Organophosphates (OPs) are inhibitors of
acetylcholinesterase and have deleterious effects on the central nervous system. Clinical manifestations of OP
poisoning include convulsions, which represent an underlying toxic neuro-pathological process, leading to permanent neuronal damage. This neurotoxicity is mediated through the
cholinergic, GABAergic and glutamatergic (
NMDA) systems. Pharmacological interventions in OP
poisoning are designed to mitigate these specific neuro-pathological pathways, using
anticholinergic drugs and
GABAergic agents.
Benactyzine is a combined
anticholinergic, anti-
NMDA compound.

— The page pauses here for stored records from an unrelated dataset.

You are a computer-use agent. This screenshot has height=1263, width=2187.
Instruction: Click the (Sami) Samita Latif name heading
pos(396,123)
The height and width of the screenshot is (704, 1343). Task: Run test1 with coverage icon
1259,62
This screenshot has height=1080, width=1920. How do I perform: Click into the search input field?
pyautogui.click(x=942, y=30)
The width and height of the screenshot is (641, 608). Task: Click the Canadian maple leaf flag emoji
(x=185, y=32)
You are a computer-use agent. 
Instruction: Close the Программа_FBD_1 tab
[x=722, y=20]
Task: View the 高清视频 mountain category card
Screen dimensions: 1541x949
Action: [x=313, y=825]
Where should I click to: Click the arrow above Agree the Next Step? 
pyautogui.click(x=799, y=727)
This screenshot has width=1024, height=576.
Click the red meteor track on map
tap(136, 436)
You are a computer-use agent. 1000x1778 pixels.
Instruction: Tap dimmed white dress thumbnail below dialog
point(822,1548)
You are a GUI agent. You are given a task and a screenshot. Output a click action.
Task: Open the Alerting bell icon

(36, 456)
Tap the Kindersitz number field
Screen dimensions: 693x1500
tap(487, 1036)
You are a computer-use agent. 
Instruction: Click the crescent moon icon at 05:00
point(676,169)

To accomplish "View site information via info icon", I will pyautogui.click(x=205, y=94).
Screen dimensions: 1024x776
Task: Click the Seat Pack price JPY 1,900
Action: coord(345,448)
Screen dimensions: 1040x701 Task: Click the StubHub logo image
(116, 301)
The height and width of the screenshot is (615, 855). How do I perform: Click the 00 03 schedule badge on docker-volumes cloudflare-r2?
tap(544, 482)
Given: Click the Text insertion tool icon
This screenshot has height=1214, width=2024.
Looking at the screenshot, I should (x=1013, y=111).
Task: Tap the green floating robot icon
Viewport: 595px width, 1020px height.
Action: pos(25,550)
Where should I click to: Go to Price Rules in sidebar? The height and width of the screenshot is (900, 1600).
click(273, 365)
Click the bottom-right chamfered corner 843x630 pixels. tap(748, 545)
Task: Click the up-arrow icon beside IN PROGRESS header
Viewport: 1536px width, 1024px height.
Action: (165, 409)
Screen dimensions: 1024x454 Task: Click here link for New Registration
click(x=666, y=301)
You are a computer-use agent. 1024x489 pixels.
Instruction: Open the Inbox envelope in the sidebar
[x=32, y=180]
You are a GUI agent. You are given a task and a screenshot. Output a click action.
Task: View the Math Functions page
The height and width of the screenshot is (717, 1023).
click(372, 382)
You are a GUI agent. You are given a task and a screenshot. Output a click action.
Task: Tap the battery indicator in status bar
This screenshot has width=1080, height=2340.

Based on previous development of novel
GABA derivatives (such as
prodrugs based on
perphenazine for the treatment of
schizophrenia and
nortriptyline against
neuropathic pain), we describe the synthesis and preliminary testing of a mutual
prodrug ester of
benactyzine and
GABA. It is assumed that once the
ester crosses the blood-brain-barrier it will undergo hydrolysis, releasing
benactyzine and
GABA, which are expected to act synergistically. The combined release of both compounds in the brain offers several advantages over the current OP
poisoning treatment protocol: improved efficacy and safety profile (where the inhibitory properties of
GABA are expected to counteract the
anticholinergic cognitive adverse effects of
benactyzine) and enhanced chemical stability compared to
benactyzine alone. We present here preliminary results of animal studies, showing promising results with early gabactyzine administration.